Elections du 14 octobre: absentéisme et vote nul progressent encore

Va-t-on assister à une déferlante d’abstentions et de votes nuls le 14 octobre prochain?  Un sondage le laisse penser: si le vote n’était pas obligatoire, seulement 62% des personnes convoquées se déplaceraient à Bruxelles. Et en Wallonie, elles seraient tout au plus 59%. Un état des lieux qui confirme une tendance lourde allant de l’indifférence au rejet pur et simple de la politique.

Erosion

Aux communales 2012, alors que le vote est toujours obligatoire chez nous, pratiquement un électeur sur cinq ne s’est pas déplacé ou a voté nul ou blanc.
Le rejet du vote est moins sensible dans les zones rurales. Le Luxembourg ou le Brabant wallon répondent plus souvent "présent" que les autres provinces.

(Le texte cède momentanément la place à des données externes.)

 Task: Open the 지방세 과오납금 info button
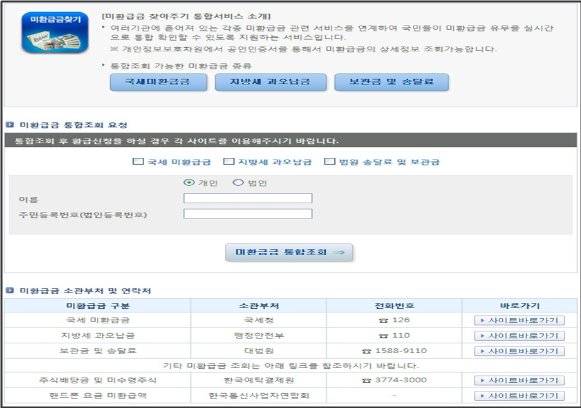tap(271, 82)
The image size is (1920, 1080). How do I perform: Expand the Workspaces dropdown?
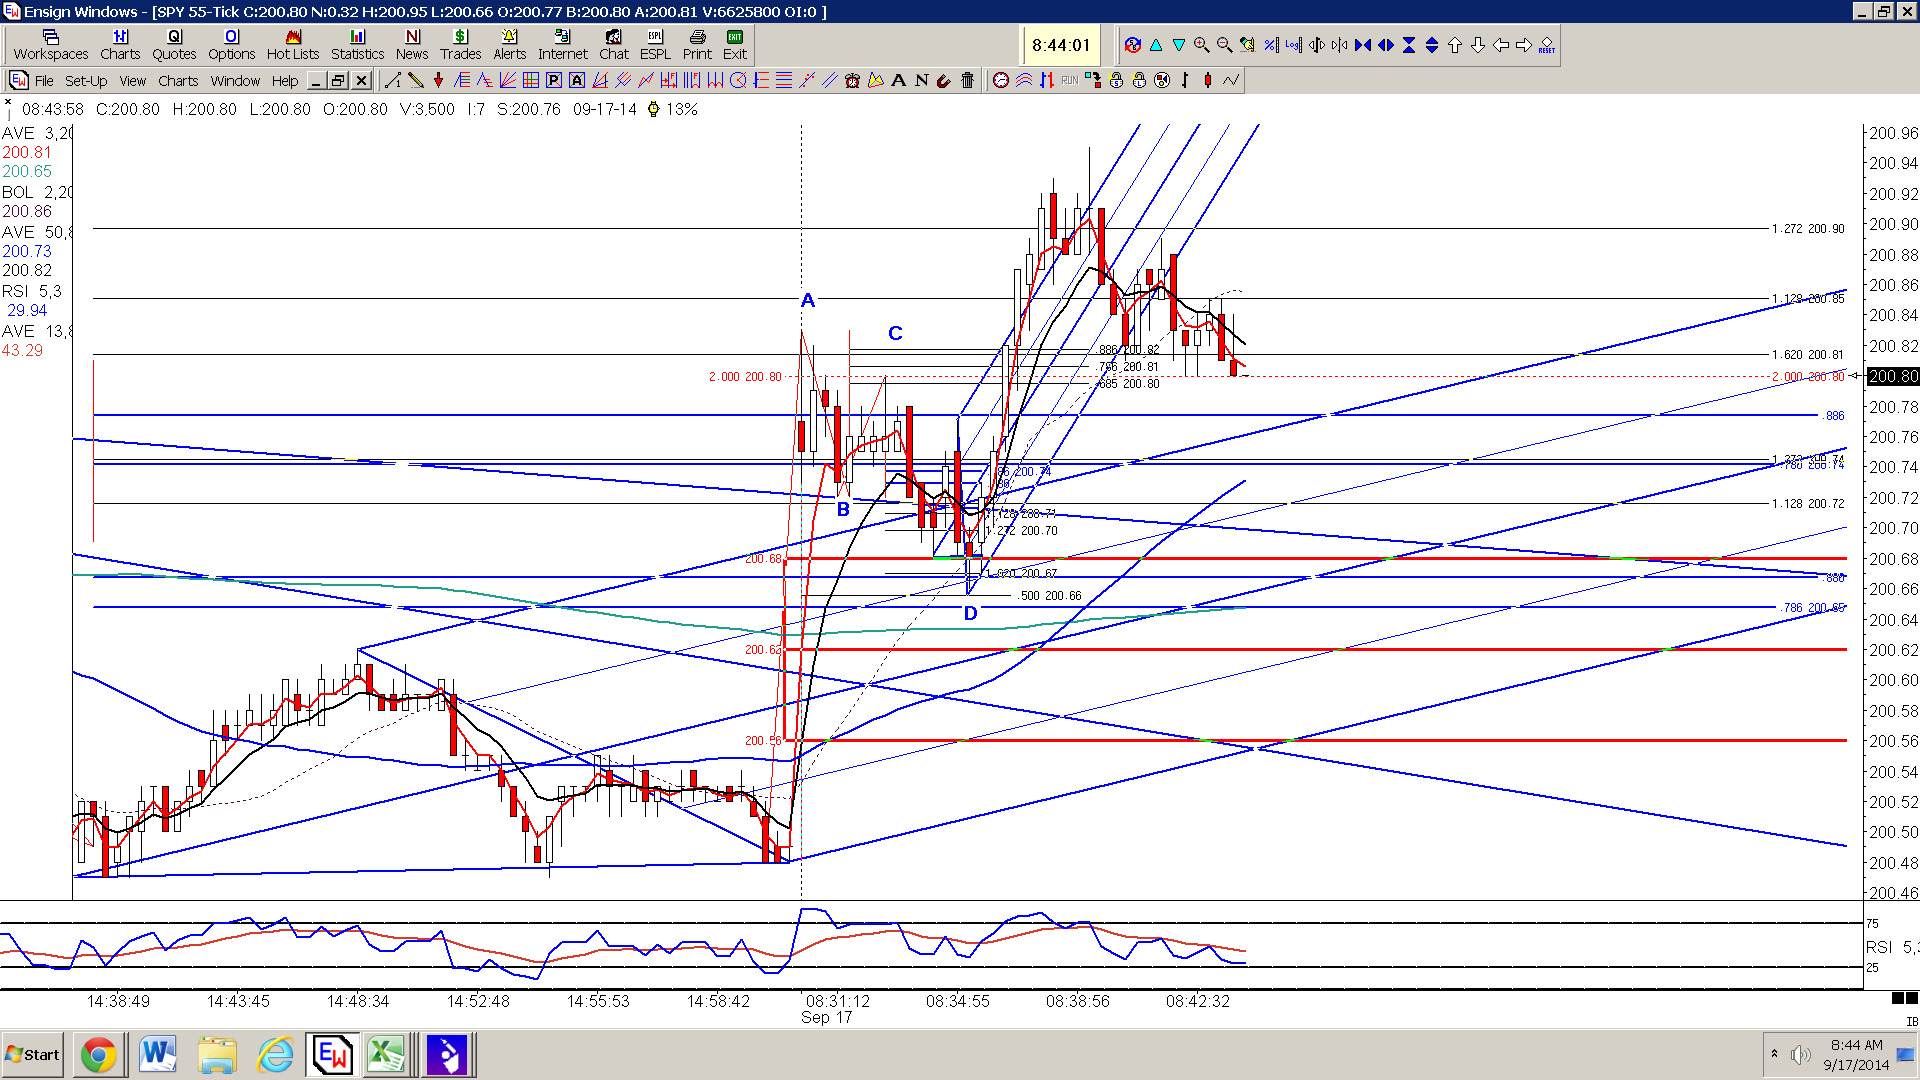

Mais les grandes villes ne mobilisent pas ou plus. A Bruxelles, Liège ou Charleroi, un électeur sur quatre ne s’est carrément pas déplacé en 2012.

Pourquoi?
Cette tendance va grandissant: par rapport aux communales 2006, l’absentéisme et l’abstentionisme ont progressé de plus de 7% à Charleroi et Liège. Si ces deux villes ont été secouées par des scandales qui démotivent l’électeur, le professeur Verjans de l’ULg avance aussi une interprétation supplémentaire: "L’explication politique des enjeux communaux n’est plus faite par les journaux de proximité qui existaient avant. Et les gens fuient parce qu’ils ne comprennent pas ou… parce qu’ils n’ont plus confiance."

Le cas frontalier
Ils renoncent aussi pour d’autres raisons locales. Saint-Vith avait, en 2012, enregistré 41% de vote blancs ou nuls ou d’absentéisme aux élections provinciales. Une attitude qu’on peut expliquer par le rejet massif des germanophones plus attachés à leur communauté qu’à une province de Liège qui leur importe peu.
Le phénomène, bien que moins sévère, s’est matérialisé aussi chez les frontaliers wallons sans doute moins intéressés par la politique belge que par celle du pays voisin où ils vont souvent travailler.

Et si le vote n’était plus obligatoire?
Pourrait-on espérer a contrario qu’en levant l’obligation de voter, on séduirait davantage le citoyen-électeur? Apparemment, non! L’exemple néerlandais permet de se faire une idée. Lorsque l’obligation a été supprimée, le nombre de votants a diminué. Pierre Verjans confirme: "A court terme, ça ne change presque rien. Mais à long terme, ça introduit une diminution."
Et si jusqu’ici la menace d’une sanction ramenait encore les électeurs jusqu’au bureau de vote, aujourd’hui l’argument ne porte plus: lors du scrutin précédent, la ministre Turtelboom a achevé de convaincre les réticents en annonçant que les parquets ne les poursuivraient pas.